Oklahoma House Passes $6,000 Pay Increase, But Teachers Say They Will Still Strike

Striking teachers in the West Virginia State Capitol (AP).

Yesterday, the Oklahoma House passed a bill that would give teachers and public employees a $6,000 dollar a year raise.

The bill was paid for by increasing taxes on oil and gas production in the state as well as increasing taxes on hotel costs, tobacco, and consumer usage of diesel and gasoline.

The $447 million bill marked the first time since 1990 that any chamber of the Oklahoma state legislature has voted to increase taxes. The measure is expected to pass the Senate as well.

The bill came as teachers in the state are threatening to strike next Monday, April 2nd, unless they receive a dramatic increase in pay. Teachers’ unions in more than 170 of the state’s 500 school districts have indicated they intend to strike on Monday April 2nd if their demands are not met.

Teachers in Oklahoma are the 49th lowest paid in the country. 90 school districts have switched to 4 day school weeks so that teachers could work part-time jobs to make ends meet.

Currently, Oklahoma has one of the lowest tax rates on oil and gas production in the country at a mere 2% while rival energy-producing states like North Dakota tax revenue from these industries at 12%.

However, the oil and gas industry is lobbying hard against the bill.

This afternoon, teachers’ union officials report that oil and gas lobbyists were actually out on the lawn of the Oklahoma State Capitol grilling food for state legislators in the hopes of dissuading them from voting for the tax increase.

“They are all over the building talking to legislators and senators to convince them this is a job killer,”  Ed Allen, president of the Oklahoma City American Federation of Teachers told Payday Report. “They brought food out there to try to make it as friendly [for the legislators] as possible.”

However, even if the state Senate does pass the bill, it’s not clear that the workers would refrain from striking. The idea of the strike has attracted mass popular support and at this point, concerns remain that the bill doesn’t do enough to guarantee funding and doesn’t meet teachers’ demands of a $10,000 a year salary increase.

Allen said that he is advising AFT members to return to work if the deal passes because he is worried about school district superintendents taking legal action against unions.

“If schools open and you aren’t reporting to work, it’s illegal,” said Allen.  “The thing can’t sustain itself when districts start pulling their support, which they will.”

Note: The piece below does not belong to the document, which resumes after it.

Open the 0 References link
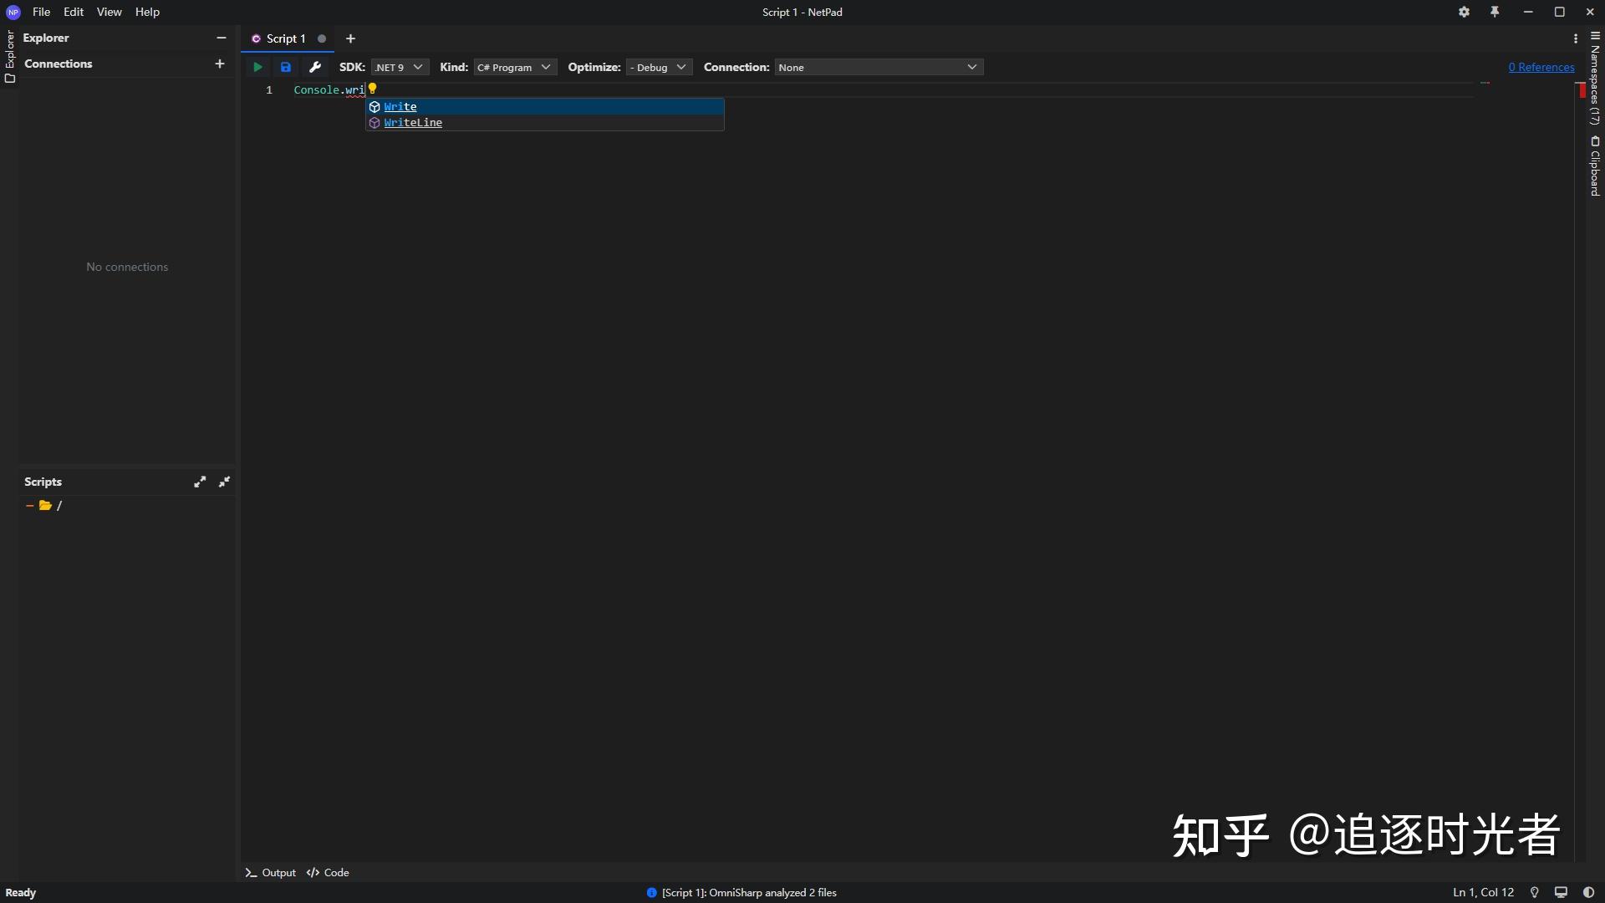1605x903 pixels. pos(1541,67)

However, the Oklahoma Education Association, which represents the majority of teachers in the state, says that it intends to strike no matter what bills pass the Senate.

“April 2 is still on. Our ask is still our ask,” said the Oklahoma Education Association in a statement.

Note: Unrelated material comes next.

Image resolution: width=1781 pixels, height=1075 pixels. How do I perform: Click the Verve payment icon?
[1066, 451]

Donate to Help Payday Travel to Cover Oklahoma’s Teacher’s Strike. 

About the Author

Mike Elk
Mike Elk is an Emmy-nominated labor reporter and alumni of the Guardian. In addition to filing nearly 2,000 stories from 46 states, Elk traveled with Lula from Sáo Bernando do Campos all the way to the Oval Office in the White House. Credited by the Washington Post for being the first reporter to track the strike wave systematically, Elk started Payday Report using his NLRB settlement from being illegally fired for union organizing in 2015. He lives in his hometown of Pittsburgh and works frequently in Rio de Janeiro, where he attended college at PUC-Rio. He speaks both Portuguese and Pittsburghese fluently. His email is [email protected]

5 Comments on "Oklahoma House Passes $6,000 Pay Increase, But Teachers Say They Will Still Strike"

  1. I agree that the teachers and state workers deserve a pay raise. A $6000 increase is a substantial pay raise. It certainly feels like the teacher’s union is advocating blackmail. This is about lining the pockets of the union. I am disgusted.

  2. Teachers are supposed to be role models for our children. They are supposed to teach them lessons they need to be productive members of society and productive adults. By going out on strike no matter what the bill says only teaches our children that if you don’t get what you want just yell and scream until you do. Teachers should have been addressing voters and the government and negotiate every year I agree teachers need a pay raise, 49th out of 50 is embarrassing. I do not believe a strike “no matter what” teaches anything good.

  3. The government hasn’t put money towards the teachers or education for years. We are loosing teachers to higher paying, and adding teachers without adequate training. The education system needs money just for teachers but for the school system. You are hurting our children and our future. Come on compare us to other states and you will see whyv our education is rated at the bottom. Cut your salaries and put to the future of our state!!!!!

  4. The teachers need to get over themselves! I pay my taxes to keep schools and education for our kids going. They are being greedy and selfish! Tell me anyone who makes the money they per hour considering summers off and every Holiday!

    • They are OFF over 3 months per year! I think they make good money considering that and that parents pay for all materials for classrooms these days. They can work in the summe to supplement pay.